• **Assigned task**: State only how many lines in the listing contain the string "agent".

++++++

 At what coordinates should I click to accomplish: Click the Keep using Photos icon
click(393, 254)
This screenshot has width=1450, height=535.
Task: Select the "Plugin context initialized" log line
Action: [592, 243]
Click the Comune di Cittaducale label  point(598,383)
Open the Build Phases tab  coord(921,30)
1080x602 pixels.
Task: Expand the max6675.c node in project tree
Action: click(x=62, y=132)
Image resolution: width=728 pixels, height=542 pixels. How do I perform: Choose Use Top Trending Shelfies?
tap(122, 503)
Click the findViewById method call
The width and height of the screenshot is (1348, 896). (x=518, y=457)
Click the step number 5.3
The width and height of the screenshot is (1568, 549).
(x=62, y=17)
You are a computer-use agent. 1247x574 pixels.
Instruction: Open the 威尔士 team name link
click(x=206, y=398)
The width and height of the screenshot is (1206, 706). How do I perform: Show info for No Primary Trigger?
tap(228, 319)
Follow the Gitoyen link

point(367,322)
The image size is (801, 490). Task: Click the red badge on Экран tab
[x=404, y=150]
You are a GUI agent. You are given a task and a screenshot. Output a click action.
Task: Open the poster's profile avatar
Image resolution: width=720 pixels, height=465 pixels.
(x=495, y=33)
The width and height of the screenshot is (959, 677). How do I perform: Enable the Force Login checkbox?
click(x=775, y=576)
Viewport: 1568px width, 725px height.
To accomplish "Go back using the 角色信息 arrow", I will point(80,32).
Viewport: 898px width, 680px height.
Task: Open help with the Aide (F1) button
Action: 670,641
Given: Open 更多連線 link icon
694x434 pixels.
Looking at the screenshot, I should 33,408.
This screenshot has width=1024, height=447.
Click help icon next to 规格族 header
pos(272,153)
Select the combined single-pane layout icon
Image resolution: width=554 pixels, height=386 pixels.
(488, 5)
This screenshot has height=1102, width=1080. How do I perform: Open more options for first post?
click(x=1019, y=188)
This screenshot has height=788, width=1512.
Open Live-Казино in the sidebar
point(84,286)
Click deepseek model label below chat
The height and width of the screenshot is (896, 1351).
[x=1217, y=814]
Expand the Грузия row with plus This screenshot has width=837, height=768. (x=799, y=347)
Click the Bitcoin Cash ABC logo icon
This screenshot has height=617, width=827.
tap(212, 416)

++++++

• **Reply to the exercise**: 2